As pressões já produziram pelo menos um efeito prático. A Comissão de Direitos Humanos do Senado aprovou uma audiência pública dentro do grupo para discutir “as tentativas de coibir a participação política de cidadãos estrangeiros no Brasil”. Mesmo ainda sem uma data definida, a aprovação da reunião já é considerada um avanço.

“Essa audiência é politicamente importante. Está na hora de pressionar a comissão especial da Câmara a examinar o novo projeto de lei”, ressalta a professora Bela Feldman-Bianco, professora colaboradora do programa de pós-graduação em antropologia social da Unicamp. Ela ainda é representante da ABA, a Associação Brasileia de Antropologia, que tem se posicionado com veemência contra as invocações recentes do Estatuto do Estrangeiro.

Projetos em pauta

O histórico de propostas para mudar o marco legal das migrações no Brasil remontam ao começo dos anos 1990, mas nenhuma delas conseguiu reunir forças a ponto de ser aprovada. Um dos projetos que chegou mais longe é o PL 2516/2015, que atualmente está na fila de pautas da Câmara dos Deputados.

O PL tem como base um projeto no Senado, o PLS 288/2013, de autoria do senador Aloysio Nunes (PSDB-SP). A esse projeto foram agregadas sugestões feitas no Anteprojeto de Lei de Migrações, criado por uma comissão de especialistas nomeada pelo Ministério da Justiça entre 2013 e 2014 e que foi alvo de diversas audiências públicas nesse período. Já aprovado em comissões do Senado, o PLS foi direto para a Câmara, onde virou o PL 2516/2015 e agora depende de apreciação por parte dos deputados para ser aprovado ou retornar ao Senado – se isso acontecer, o projeto terá de ser votado em plenário pelos parlamentares.

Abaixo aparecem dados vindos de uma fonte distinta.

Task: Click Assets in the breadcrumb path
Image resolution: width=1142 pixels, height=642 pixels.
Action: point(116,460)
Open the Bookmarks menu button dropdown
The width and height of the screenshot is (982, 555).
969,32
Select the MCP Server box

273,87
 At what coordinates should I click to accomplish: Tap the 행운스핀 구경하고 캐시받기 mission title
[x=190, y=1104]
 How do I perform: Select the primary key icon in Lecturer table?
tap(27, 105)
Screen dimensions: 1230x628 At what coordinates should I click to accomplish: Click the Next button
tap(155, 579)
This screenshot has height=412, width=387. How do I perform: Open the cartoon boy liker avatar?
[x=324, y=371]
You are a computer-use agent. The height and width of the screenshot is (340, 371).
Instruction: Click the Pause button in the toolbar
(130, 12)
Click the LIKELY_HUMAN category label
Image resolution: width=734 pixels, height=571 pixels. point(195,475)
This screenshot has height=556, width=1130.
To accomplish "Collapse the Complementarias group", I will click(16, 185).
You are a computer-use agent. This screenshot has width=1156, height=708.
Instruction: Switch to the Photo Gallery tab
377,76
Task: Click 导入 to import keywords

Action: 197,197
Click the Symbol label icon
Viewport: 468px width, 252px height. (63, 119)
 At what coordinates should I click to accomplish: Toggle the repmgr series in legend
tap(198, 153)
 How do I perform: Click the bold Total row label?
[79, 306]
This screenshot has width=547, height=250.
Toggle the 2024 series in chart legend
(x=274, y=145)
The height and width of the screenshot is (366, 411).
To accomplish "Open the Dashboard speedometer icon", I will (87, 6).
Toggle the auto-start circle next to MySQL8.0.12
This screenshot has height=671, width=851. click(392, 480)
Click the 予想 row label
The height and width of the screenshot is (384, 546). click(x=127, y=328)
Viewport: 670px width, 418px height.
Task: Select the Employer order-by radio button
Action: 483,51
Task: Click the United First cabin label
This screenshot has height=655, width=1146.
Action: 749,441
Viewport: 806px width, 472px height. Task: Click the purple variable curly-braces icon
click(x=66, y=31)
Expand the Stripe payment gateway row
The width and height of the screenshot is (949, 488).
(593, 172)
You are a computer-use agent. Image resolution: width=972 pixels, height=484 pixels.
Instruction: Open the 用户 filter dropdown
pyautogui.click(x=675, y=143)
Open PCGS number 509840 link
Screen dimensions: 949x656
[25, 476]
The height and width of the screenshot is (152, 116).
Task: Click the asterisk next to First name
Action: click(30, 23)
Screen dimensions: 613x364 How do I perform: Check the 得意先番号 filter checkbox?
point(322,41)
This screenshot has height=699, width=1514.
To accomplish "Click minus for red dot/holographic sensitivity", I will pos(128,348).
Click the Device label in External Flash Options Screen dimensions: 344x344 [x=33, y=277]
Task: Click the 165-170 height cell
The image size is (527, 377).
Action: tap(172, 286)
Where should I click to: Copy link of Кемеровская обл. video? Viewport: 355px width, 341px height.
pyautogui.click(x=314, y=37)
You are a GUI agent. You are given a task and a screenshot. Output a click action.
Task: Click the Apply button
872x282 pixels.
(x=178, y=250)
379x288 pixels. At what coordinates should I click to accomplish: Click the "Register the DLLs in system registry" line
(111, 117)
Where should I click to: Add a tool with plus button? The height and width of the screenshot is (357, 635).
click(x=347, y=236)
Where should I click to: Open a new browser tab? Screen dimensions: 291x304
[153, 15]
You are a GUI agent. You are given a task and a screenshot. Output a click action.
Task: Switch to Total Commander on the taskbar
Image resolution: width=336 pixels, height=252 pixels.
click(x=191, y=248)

A comissão que analisa o projeto desde que chegou à Casa, em agosto de 2015, é presidida pela deputada Bruna Furlan (PSDB-SP) e tem como relator o deputado Orlando Silva (PC do B-SP). “Entendemos que os migrantes podem nos ajudar. E gostamos de acolher aqueles que escolhem o Brasil para viver”, disse Bruna, durante encontro em Brasília com entidades da rede de proteção a migrantes, em outubro passado. “A Lei do Senado rompe parâmetros e avançou, mas é sempre possível avançar mais um pouco”, reforçou Silva no mesmo evento.

Orlando Silva e Bruna Furlan (2º e 3º, da esquerda para a direita), durante evento das redes de proteção para imigrantes. Crédito: Rodrigo Borges Delfim/MigraMundo (out.2015)
Orlando Silva e Bruna Furlan (2º e 3º, da esquerda para a direita), durante evento das redes de proteção para imigrantes.
Crédito: Rodrigo Borges Delfim/MigraMundo (out.2015)

O PL tinha o mês de novembro de 2015 como previsão inicial de votação em plenário, mas acabou deixado de lado em parte por conta da crise política, mas também por divisões em meio à sociedade civil organizada sobre o projeto. Ainda pairam dúvidas e receios sobre como ficaria a divisão de atribuições com a mudança – a concentração de poderes na Polícia Federal e a presença ou não de uma entidade civil como autoridade nacional migratória estão entre as principais questões. Já aconteceram outras audiências em torno do PL este ano, mas em um ritmo bem menor do que no fim do ano passado.

E no fim de maio, o projeto na Câmara teve o acréscimo do PL 5293/2016, de autoria do deputado Jean Wyllys (PSOL-RJ), que foi apensado ao PL 2516/2015 e “define a situação jurídica do estrangeiro no Brasil, cria o Conselho Nacional de Imigração, e dá outras providências”. O histórico da tramitação do projeto pode ser consultado aqui.

“Infelizmente nós não conseguimos revogar o Estatuto nos últimos anos. Na hora que estávamos fortes e tínhamos condições de fazer, as forças se dividiram por conta de interesses próprios. Não adianta contemplar interesses pontuais e deixar uma estrutura que, no todo, depõe contra nós. Não fizemos o avanço no momento que deveria ter sido feito e a situação atual não nos ajuda. Vamos acompanhar o que vai acontecer com atenção para sabermos como agir”, refletiu a professora Deisy Ventura, do Instituto de Relações Internacionais da USP e que integrou a comissão de especialistas que elaboraram o Anteprojeto, durante o evento pré-FSMM em maio.

Com esse atraso, existe o temor de que o PL acabe obsoleto antes mesmo de ser aprovado – e com isso, que o Estatuto do Estrangeiro ganhe nova sobrevida e continue a gerar situações de insegurança jurídica e social para imigrantes no Brasil.